A grinder according to the invention is used, with technical characteristics and dissolution conditions listed in the table below.

The final dispersion, in a concentration of 10 g/litre, is then pumped to a 7.5 m ³ capacity dissolution tank comprising four stirred compartments in series with a total residence time of 15 minutes. This solution, after being tapped off, is immediately diluted in the same brine to 1 g/litre. It has a viscosity yield of 27.5 cps and a filter ratio of 1.2.

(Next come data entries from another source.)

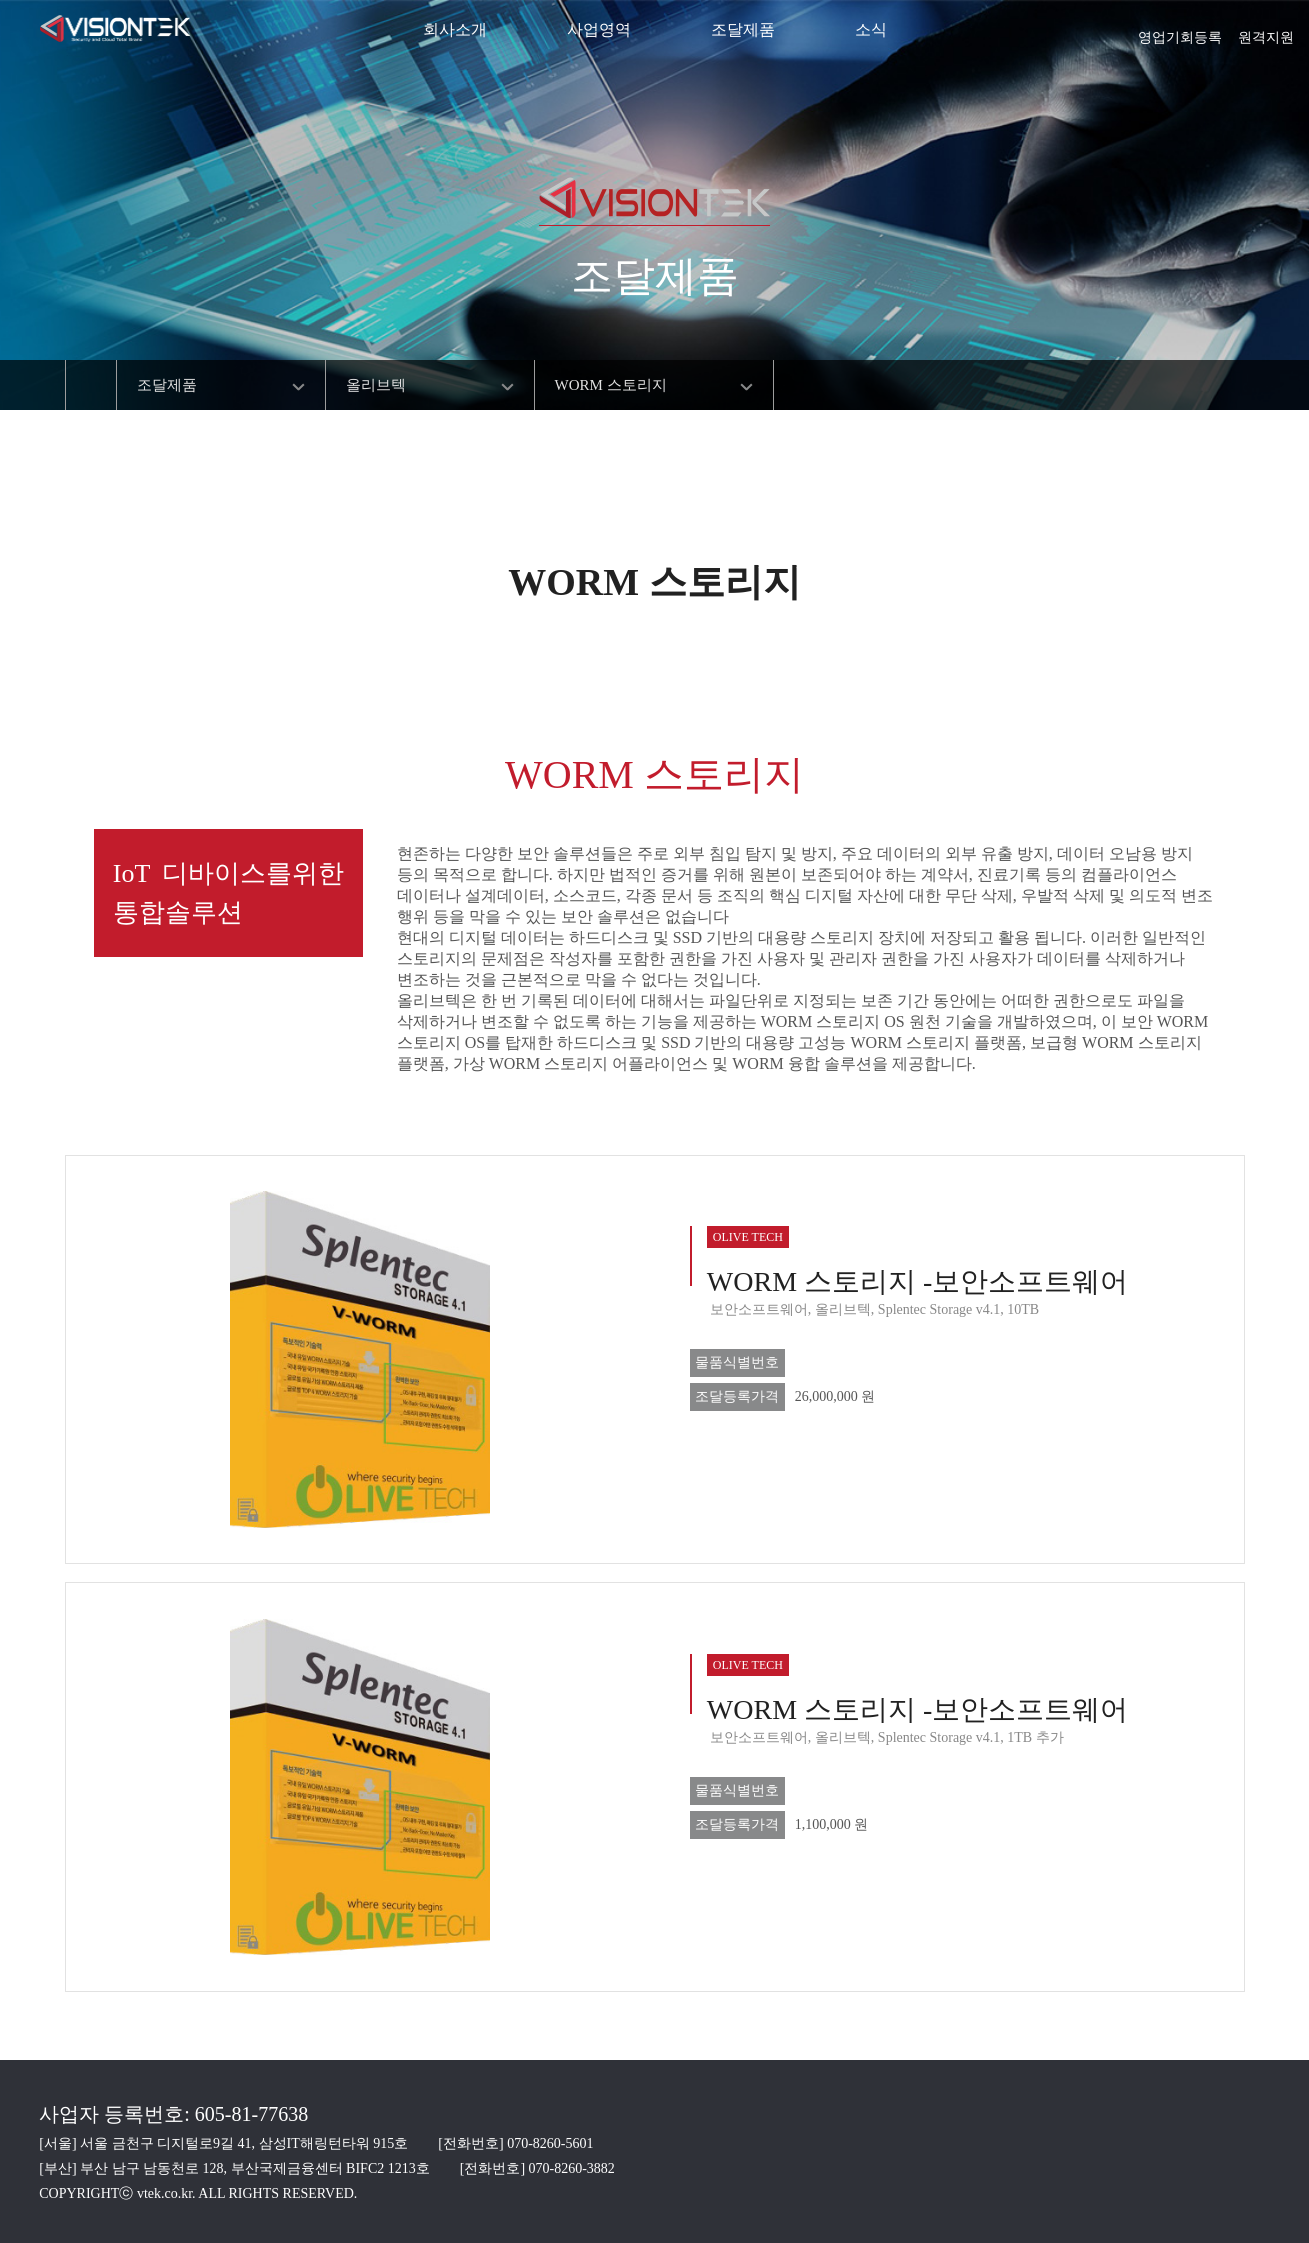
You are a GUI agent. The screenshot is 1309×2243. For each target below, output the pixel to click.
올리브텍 (376, 385)
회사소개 (455, 29)
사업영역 (599, 29)
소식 (871, 29)
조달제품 (743, 29)
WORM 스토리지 (611, 385)
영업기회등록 (1180, 31)
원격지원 (1266, 31)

Conclusion: The installation of the invention allows to obtain polymer solutions having better filter ratio in a much shorter time.

EXAMPLE 3 (check example)

In a standard dissolution apparatus, the powder is dispersed in a water ejector in a concentration of 5 g/litre. In a glove box under nitrogen, the solution obtained is then diluted to a concentration of 0.1% (1 g/1) with the brine containing 20 ppb oxygen. The quantity of residual oxygen in the solution is then measured using an Orbisphere™ apparatus. The figure is 1100 ppb. The solution has a viscosity yield of 27 cps. After one month of aging at 50 ⁰ C, the viscosity has dropped from 27 to 20 cps.

EXAMPLE 4

According to the installations described in example 2, the polymer is dissolved to 10 g/litre in the production water containing 20 ppb oxygen under a nitrogen blanket containing 100 ppm oxygen. This solution is then diluted with the same water to 0.1%. The dissolved oxygen measured in this solution is 32 ppb.

A stability test at 50 ⁰ C for one month (according to example 3) is then performed. The viscosity of the solution remains stable at 27 cps.

Conclusion: The installation of the invention allows to obtain polymer solutions having a stable viscosity over time.